太田 萌 (筑波大学 生物学類 4年)  指導教員:吉村 建二郎 (筑波大学 生命環境科学研究科)

【背景・目的】
 鞭毛や繊毛による運動については長く研究が行われており、細胞膜の興奮によって起きる脱分極をきっかけにCa2+が流入することが運動の制御に必要であることが知られている。クラミドモナスは二本の鞭毛を持つ単細胞生物で、光合成の際に必要な光の方向へ向かう走光性や、光強度の急な変化から回避する光驚動反応を示す。光を受容すると眼点で光受容性電流が起こり、細胞内が脱分極して、鞭毛にある電位依存性カルシウムイオンチャネルが開いて鞭毛電流が発生する。このように細胞レベルでの研究は進んでいるにも関わらず、分子レベルでの生理学的なアプローチは少なく、実際にどのようなイオンチャネルが働いているかは明らかではない。その原因の一つは鞭毛が細いためパッチクランプが困難である点にある。そこで、本研究ではクラミドモナスの鞭毛からチャネルタンパク質を可溶化し人工膜に再構成することにより、その電気生理学的な性質を調べた。

【材料と方法】
1. クラミドモナスの鞭毛にある膜タンパク質の調整
 クラミドモナスの野生型の細胞をTAP培地で3-4日間液体培養した後、pH shock法による脱鞭毛を行った。遠心によって細胞体を取り除き、鞭毛の含まれる画分に界面活性剤オクチルグルコシドを加えた。遠心により軸糸を除去し、可溶化された鞭毛の膜タンパク質を得た。
2. Azolectinの可溶化
 Azolectinは、リポソームを作製し、精製した膜タンパク質を組み込んで性質を調べる再構成膜の実験などによく用いられる。Azolectinをクロロホルムに溶解し、窒素ガスでガラス管の壁面にフィルム状に乾燥させた。これにバッファーを加えてよく溶かした。
3. タンパク質のリポソームへの組み込み
 鞭毛の膜タンパク質を可溶化したAzolectinに加え、1日間透析してオクチルグルコシドを除いた。超遠心してリポソームを回収し、dehydration/rehydration処理を行った。
4. パッチクランプ法による単一チャネルの電流測定
 再構成膜を、バッファー(200 mM TEA, 90 mM MgCl2, 1 mM BaCl2, 5 mM Tris-HCl pH6.0)を満たしたトロフ付きのチャンバーの底面に塗り、10-60分くらい待つとブリスターと呼ばれる一枚の脂質二重膜が形成した。このブリスターの一部をガラス電極で吸引してパッチを切り出した。-100 mVから+100 mVのステップ状の電位を膜に与え、チャネル電流を測定した。
5. チャネル電流の解析
 測定された電流の大きさを縦軸に、かけた電位差を横軸にとって膜電位とチャネル電流の大きさとの関係をグラフにし、一次式に近似してその傾きからコンダクタンスを求めた。

【結果・考察】
 鞭毛の膜タンパク質を再構成したパッチ膜に、-100 mVから+100 mVにかけて20 mVごとのステップ状に電位差を与えたとき、パッチごとにイオンチャネルが数種類測定できた。
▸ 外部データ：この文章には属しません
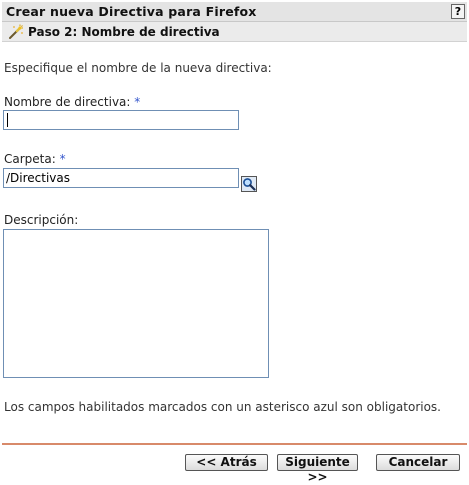  I want to click on policy-name-input, so click(121, 120).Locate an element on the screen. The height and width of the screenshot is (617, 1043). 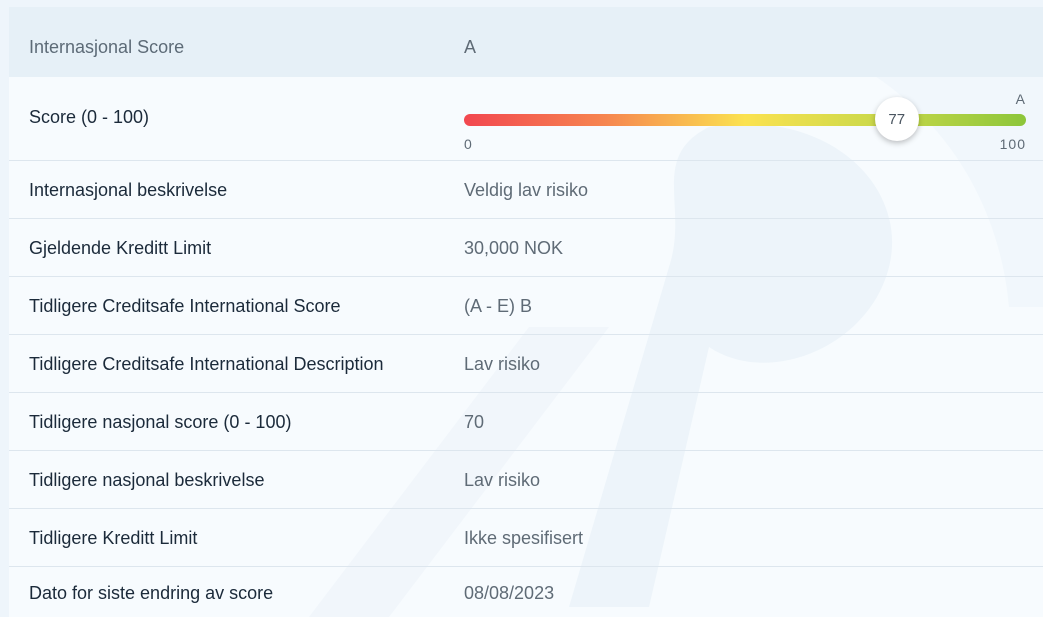
score-gauge: A 77 0 100 is located at coordinates (745, 117).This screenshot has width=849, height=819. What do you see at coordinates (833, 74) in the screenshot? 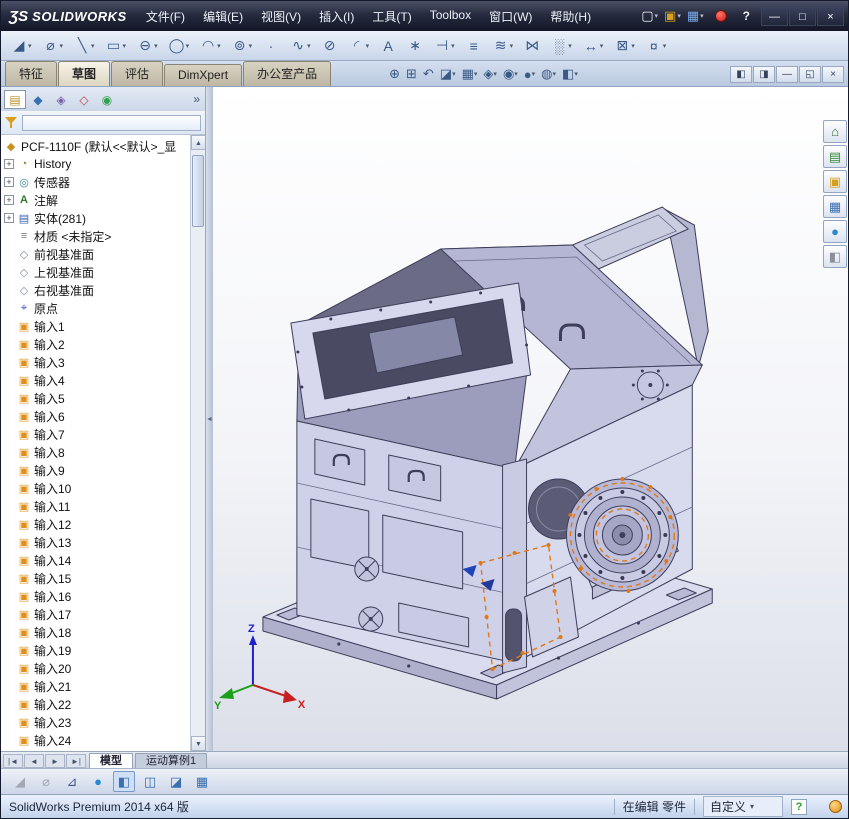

図1にその一例を示した。このチャネルは370 pSのコンダクタンスをもち、電位依存的に不活性化が起こりやすくなった。例数を増やしたが、多種のイオンチャネルが存在して、グループ分けはまだできていない。
 今回の実験ではカリウムチャネルを測定しないようにK+を除き、さらにCa2+によるチャネルの不活性化を防ぐためにCa2+をBa2+に置き換えてある。したがって、溶液に含まれる無機イオンはBa2+, Cl-, Mg2+のみであり、測定されたチャネルはこの中のいずれかを通すチャネルであると考えられる。カルシウムチャネルはBa2+をも通すことが分かっているので、この中に鞭毛運動に関与するカルシウムチャネルが含まれている可能性が高い。今後は、ブリスター形成に必要であったMg2+を除いた溶液に交換したり、Cl-チャネルのブロッカーを用いてBa2+電流のみを測定するなどして、鞭毛にあるイオンチャネルの一覧を作成したい。